The practical importance of the weight of each term of the equation is that
the chemicals shown in the equation will always react in the proportions indicated by their weights. For example, from the calculation above, you know that
Ca(HCO3)2 reacts with Ca(OH)2 in the ratio 162.12:74.10. This means that, given
162.12 lb of Ca(OH)2, you must add 74.10 lb of Ca(HCO3)2 for a complete
reaction. Given twice the amount of Ca(HCO3)2 (that is, 324.24 lb), you must
add twice the amount of Ca(OH)2 (equal to 148.20 lb) to achieve complete reaction. The next two examples illustrate more complicated calculations using the
same principle.
Example 3
If 25 g of Ca(OH)2 were added to some Ca(HCO3)2, how many grams of
Ca(HCO3)2 would react with the Ca(OH)2?

Task to complete >> Copy the passage about reacting weights in chemical equations word for word.

Data >>
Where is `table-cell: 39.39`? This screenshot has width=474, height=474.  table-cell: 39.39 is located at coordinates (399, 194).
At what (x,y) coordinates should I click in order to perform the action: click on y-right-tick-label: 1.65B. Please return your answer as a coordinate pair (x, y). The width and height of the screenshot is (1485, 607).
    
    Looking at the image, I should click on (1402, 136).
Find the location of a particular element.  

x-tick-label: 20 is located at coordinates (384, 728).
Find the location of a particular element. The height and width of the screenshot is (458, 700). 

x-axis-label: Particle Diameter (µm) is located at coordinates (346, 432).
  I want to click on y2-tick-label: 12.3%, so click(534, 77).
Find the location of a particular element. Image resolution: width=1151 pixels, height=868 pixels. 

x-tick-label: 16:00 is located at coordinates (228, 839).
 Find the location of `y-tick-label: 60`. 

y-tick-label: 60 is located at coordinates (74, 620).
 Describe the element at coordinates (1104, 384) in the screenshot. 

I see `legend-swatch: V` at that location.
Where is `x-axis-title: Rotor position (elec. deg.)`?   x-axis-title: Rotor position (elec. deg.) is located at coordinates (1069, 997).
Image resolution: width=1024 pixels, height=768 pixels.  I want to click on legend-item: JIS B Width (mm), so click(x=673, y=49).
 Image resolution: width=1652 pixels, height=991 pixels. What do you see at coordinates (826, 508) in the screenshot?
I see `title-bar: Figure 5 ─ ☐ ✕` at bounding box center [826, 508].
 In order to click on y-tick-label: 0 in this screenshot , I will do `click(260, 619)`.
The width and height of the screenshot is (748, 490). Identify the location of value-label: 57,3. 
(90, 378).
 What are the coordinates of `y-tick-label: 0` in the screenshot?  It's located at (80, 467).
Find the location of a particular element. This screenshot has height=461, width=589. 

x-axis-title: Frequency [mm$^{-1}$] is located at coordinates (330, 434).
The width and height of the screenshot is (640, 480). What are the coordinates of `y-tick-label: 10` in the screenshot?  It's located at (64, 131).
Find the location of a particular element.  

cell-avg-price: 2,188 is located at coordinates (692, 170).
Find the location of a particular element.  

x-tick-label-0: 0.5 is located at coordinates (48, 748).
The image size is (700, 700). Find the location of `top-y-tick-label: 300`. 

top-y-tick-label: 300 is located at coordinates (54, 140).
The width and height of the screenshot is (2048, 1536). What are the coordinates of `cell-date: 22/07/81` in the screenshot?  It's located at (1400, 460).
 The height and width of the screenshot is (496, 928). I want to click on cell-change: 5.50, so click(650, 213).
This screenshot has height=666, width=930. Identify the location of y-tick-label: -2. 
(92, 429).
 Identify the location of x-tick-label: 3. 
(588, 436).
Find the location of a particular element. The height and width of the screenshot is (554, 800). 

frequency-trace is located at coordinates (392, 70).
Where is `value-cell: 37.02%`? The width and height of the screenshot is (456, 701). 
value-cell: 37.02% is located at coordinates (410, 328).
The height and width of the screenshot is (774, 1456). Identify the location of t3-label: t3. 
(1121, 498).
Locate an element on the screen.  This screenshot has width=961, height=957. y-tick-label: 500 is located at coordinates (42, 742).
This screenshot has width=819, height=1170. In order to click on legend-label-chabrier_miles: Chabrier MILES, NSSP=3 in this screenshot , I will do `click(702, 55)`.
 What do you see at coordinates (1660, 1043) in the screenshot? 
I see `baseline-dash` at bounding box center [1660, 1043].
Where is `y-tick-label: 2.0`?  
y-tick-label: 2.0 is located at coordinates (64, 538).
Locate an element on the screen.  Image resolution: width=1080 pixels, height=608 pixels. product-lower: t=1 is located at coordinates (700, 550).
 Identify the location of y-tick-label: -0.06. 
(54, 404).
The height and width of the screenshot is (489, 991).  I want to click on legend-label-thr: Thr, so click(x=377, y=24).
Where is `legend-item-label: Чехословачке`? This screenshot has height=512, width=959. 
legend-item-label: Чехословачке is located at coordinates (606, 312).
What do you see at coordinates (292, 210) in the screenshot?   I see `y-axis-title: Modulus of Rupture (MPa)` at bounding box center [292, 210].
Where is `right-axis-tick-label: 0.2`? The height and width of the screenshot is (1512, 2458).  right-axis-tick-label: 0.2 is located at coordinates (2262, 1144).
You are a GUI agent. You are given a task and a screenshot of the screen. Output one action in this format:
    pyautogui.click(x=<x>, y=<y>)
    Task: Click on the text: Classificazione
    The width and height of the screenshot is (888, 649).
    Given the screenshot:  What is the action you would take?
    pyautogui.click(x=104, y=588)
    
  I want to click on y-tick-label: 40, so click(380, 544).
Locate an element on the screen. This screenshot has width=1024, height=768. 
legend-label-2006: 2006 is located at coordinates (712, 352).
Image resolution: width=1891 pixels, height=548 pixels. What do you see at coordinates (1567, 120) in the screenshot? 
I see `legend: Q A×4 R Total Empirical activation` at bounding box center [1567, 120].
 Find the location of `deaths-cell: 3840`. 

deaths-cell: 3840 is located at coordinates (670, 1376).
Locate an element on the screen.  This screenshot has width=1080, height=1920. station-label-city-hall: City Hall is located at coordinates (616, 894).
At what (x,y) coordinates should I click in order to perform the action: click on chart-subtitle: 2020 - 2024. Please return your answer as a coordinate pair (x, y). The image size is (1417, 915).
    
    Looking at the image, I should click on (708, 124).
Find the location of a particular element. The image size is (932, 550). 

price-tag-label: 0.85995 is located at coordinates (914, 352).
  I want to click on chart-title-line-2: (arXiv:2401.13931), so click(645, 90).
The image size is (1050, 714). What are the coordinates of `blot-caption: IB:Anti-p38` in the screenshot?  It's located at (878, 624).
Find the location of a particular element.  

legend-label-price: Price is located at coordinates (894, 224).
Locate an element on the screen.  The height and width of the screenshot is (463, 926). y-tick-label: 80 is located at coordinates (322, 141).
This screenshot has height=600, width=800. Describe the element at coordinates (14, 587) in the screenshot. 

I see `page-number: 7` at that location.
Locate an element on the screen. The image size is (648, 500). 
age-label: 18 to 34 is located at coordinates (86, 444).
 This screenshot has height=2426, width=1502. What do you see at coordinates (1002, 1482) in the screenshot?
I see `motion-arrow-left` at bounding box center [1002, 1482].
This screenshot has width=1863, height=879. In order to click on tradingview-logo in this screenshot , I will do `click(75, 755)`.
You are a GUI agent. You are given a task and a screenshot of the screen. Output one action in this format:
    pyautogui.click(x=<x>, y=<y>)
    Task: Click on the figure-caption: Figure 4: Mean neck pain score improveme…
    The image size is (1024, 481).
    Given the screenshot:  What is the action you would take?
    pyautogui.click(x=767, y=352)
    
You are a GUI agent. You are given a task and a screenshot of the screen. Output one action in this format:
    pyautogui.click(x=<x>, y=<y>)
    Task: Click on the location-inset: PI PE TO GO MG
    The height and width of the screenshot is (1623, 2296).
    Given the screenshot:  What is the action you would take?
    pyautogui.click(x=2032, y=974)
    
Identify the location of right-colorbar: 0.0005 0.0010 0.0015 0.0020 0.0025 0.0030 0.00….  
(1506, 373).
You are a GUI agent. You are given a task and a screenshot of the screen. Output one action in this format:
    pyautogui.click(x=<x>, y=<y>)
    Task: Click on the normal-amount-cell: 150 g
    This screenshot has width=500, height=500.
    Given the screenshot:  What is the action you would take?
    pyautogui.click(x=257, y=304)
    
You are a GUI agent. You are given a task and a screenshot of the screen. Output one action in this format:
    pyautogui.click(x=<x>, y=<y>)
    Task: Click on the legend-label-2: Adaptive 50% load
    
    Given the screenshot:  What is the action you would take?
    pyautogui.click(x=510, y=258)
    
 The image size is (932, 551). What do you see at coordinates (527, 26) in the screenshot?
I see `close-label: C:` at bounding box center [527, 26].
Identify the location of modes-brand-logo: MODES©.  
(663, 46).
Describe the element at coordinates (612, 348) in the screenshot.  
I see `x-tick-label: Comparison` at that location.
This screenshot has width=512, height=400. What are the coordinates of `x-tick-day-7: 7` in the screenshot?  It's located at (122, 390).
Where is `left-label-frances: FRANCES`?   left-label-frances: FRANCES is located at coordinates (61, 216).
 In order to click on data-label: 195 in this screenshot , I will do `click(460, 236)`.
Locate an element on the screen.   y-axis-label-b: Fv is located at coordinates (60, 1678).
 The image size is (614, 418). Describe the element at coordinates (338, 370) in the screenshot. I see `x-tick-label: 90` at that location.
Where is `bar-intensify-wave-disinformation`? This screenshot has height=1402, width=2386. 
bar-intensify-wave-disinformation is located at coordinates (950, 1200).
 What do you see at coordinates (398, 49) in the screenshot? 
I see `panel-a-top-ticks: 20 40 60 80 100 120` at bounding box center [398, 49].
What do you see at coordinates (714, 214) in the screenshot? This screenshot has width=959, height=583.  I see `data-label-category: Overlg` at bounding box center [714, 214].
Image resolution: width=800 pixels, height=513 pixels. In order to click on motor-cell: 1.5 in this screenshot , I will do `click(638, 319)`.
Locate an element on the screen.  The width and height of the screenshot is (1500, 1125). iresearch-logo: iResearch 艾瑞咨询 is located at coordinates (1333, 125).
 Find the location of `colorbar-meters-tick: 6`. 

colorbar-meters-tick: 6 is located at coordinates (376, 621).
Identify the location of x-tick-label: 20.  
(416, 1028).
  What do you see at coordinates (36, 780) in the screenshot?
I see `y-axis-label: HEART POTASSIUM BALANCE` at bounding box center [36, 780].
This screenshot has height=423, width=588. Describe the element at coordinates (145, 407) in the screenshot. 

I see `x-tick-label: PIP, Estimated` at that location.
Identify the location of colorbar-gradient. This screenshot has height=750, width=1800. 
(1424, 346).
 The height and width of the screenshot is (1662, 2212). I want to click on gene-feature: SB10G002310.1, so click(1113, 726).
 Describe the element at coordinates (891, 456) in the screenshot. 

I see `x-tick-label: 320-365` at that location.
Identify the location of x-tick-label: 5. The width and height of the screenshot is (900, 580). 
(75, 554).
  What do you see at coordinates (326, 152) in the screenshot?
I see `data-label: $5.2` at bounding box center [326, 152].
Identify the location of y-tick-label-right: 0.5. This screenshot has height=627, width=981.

Exercise solution >>
The practical importance of the weight of each term of the equation is that
the chemicals shown in the equation will always react in the proportions indicated by their weights. For example, from the calculation above, you know that
Ca(HCO3)2 reacts with Ca(OH)2 in the ratio 162.12:74.10. This means that, given
162.12 lb of Ca(OH)2, you must add 74.10 lb of Ca(HCO3)2 for a complete
reaction. Given twice the amount of Ca(HCO3)2 (that is, 324.24 lb), you must
add twice the amount of Ca(OH)2 (equal to 148.20 lb) to achieve complete reaction. The next two examples illustrate more complicated calculations using the
same principle.
Example 3
If 25 g of Ca(OH)2 were added to some Ca(HCO3)2, how many grams of
Ca(HCO3)2 would react with the Ca(OH)2?